Né en 1968, j’ai suivi des études secondaires artistiques. J’ai ensuite effectué un parcours autodidacte et touché à divers domaines, tant « manuels » qu’ « intellectuels », ce qui me permet de dire que cette distinction entre l’un et l’autre est parfaitement factice, car l’un ne va pas sans l’autre.
Il n’existe absolument AUCUNE raison valable d’interdire le moindre livre. Tous les ouvrages sont susceptibles de témoigner de quelque chose (même si certains sont de qualité médiocre et de peu d’intérêt, là n’est pas le problème).
Mein Kampf est un ouvrage très intéressant dans la mesure où il nous informe de la façon dont un homme peut raisonner pour en arriver à de tels extrêmes. il indique la rhétorique de l’extrémisme, ce qui permet de savoir ce qui peut se produire dans l’esprit des autres.
Interdire un livre, c’est dire que le savoir ne peut être reçu par tous le monde. C’est élitiste. La censure part toujours du principe que la masse est incapable de penser par elle-même, d’interpréter ce qu’elle lit ou entend ou voit, etc. Seuls ceux qui ont le savoir peuvent comprendre, voilà ce que cela dit.

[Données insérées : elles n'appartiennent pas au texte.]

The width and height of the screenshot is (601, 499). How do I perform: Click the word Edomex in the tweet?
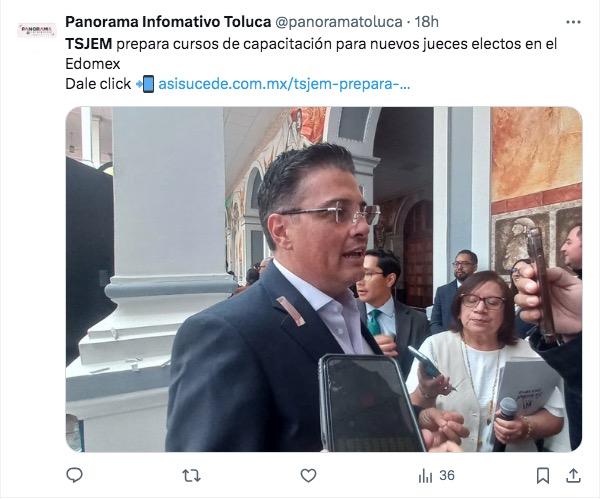pyautogui.click(x=93, y=64)
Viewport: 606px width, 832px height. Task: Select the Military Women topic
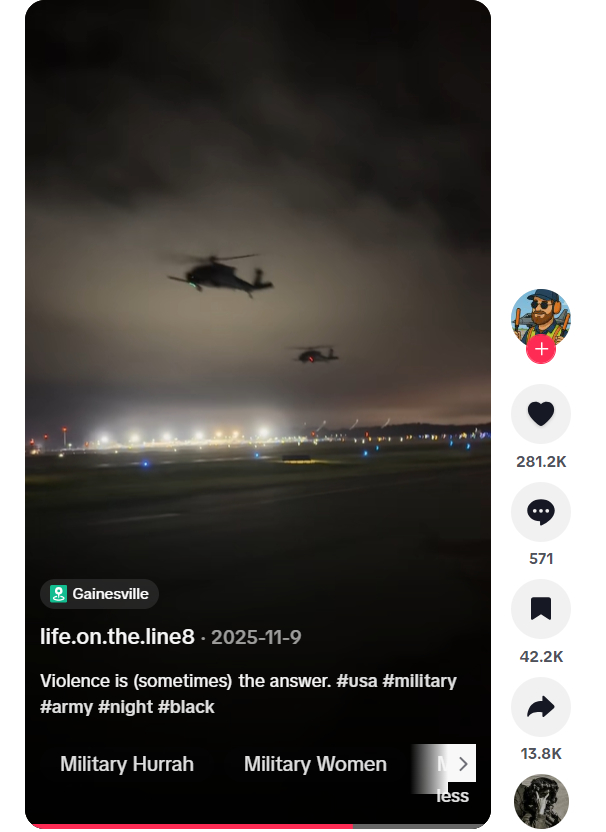(x=315, y=764)
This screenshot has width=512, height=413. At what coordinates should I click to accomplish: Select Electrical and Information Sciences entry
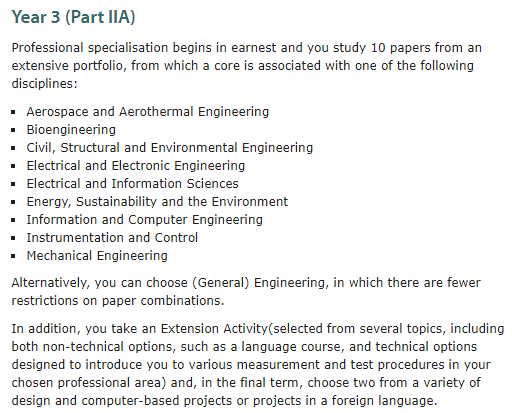click(132, 184)
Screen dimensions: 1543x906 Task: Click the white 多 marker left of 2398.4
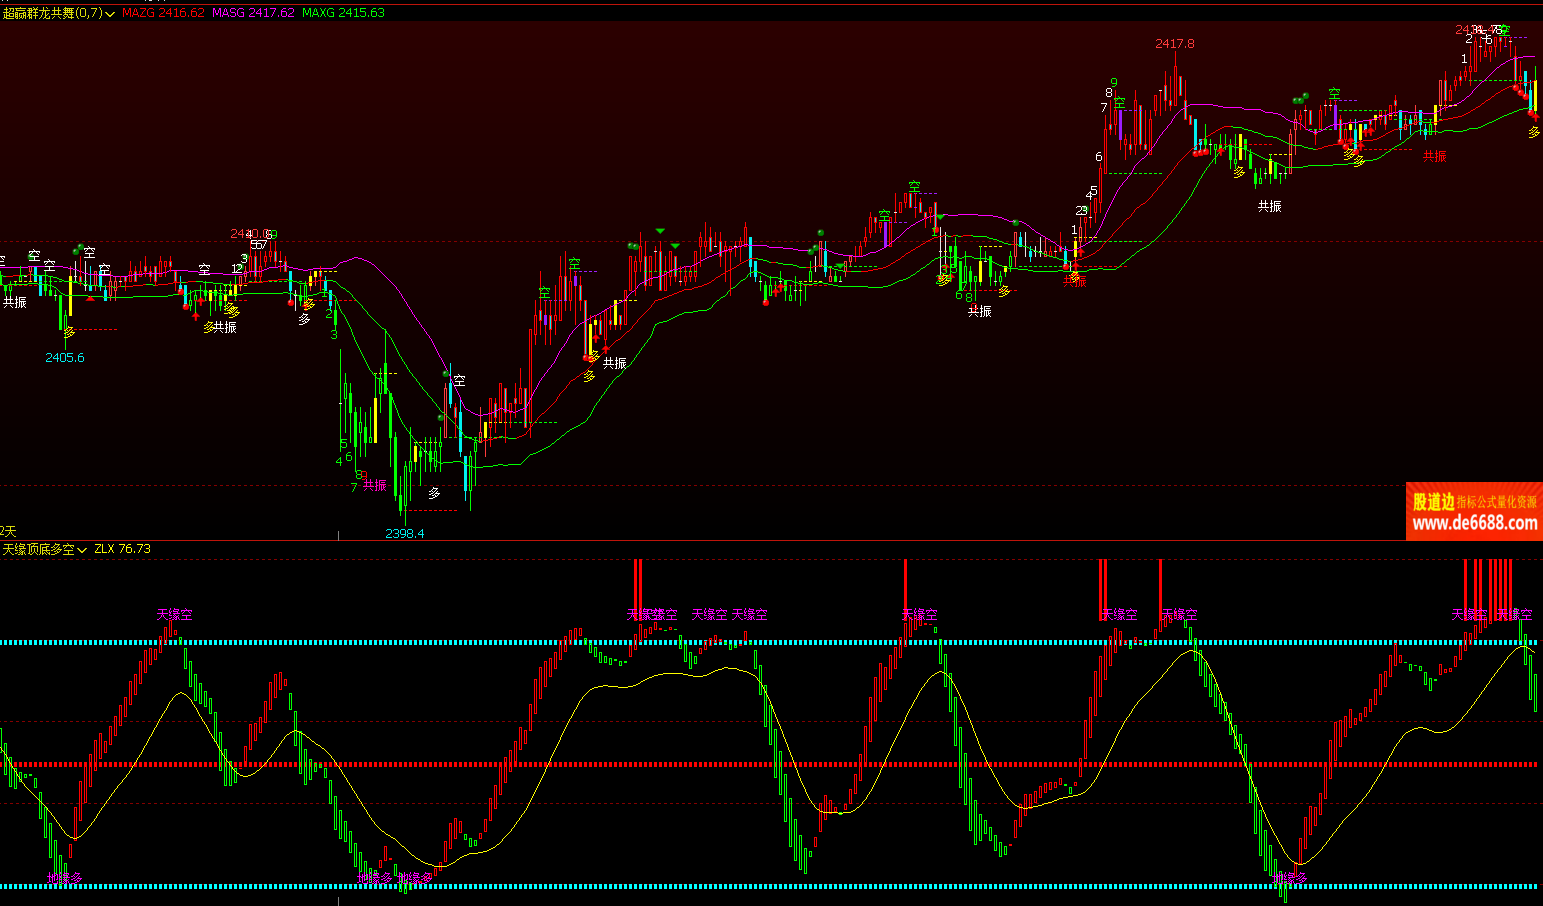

Donc, toute forme de censure est, par définition, sinon totalitaire, du moins oligarchique, c’est-à-dire contraire à tous les principes démocratiques, donc égalitaires.
bourrico, relax : le terme « socialiste » ou « social » est effectivement utilisé par tous les voleurs de pouvoir, à commencé par l’extrême droite. Voyez, en France, le Parti Radical Socialiste, fondé en 1901. C’est l’ancêtre des partis de droite (RPR, etc.), fondé par les dirigeants des grandes entreprises, les libéraux, capitalistes et ultra libéraux (bref, les voleurs de ressources en plus d’être des voleurs de pouvoir).
Évidemment, ces gens ne sont pas « socialiste » au sens de défendre le peuple. mais ils s’en attribue le qualificatif pour mieux berner les électeurs (qui sont des andouilles et qui, comme les lapin, s’attrapent avec les oreilles - par définition, un électeur est un idiot).
De même, le terme « social » ne signifie pas, dans la bouche des politiciens (qu’ils soient de gauche ou de droite, c’est pareil) qu’ils s’intéressent à l’intérêt général ou au peuple, mais qu’ils s’occupent du « social », c’est-à-dire ce qui concerne la société.
Ces mots n’ont plus de sens, ils ont été pervertis par la novlangue, et depuis très longtemps.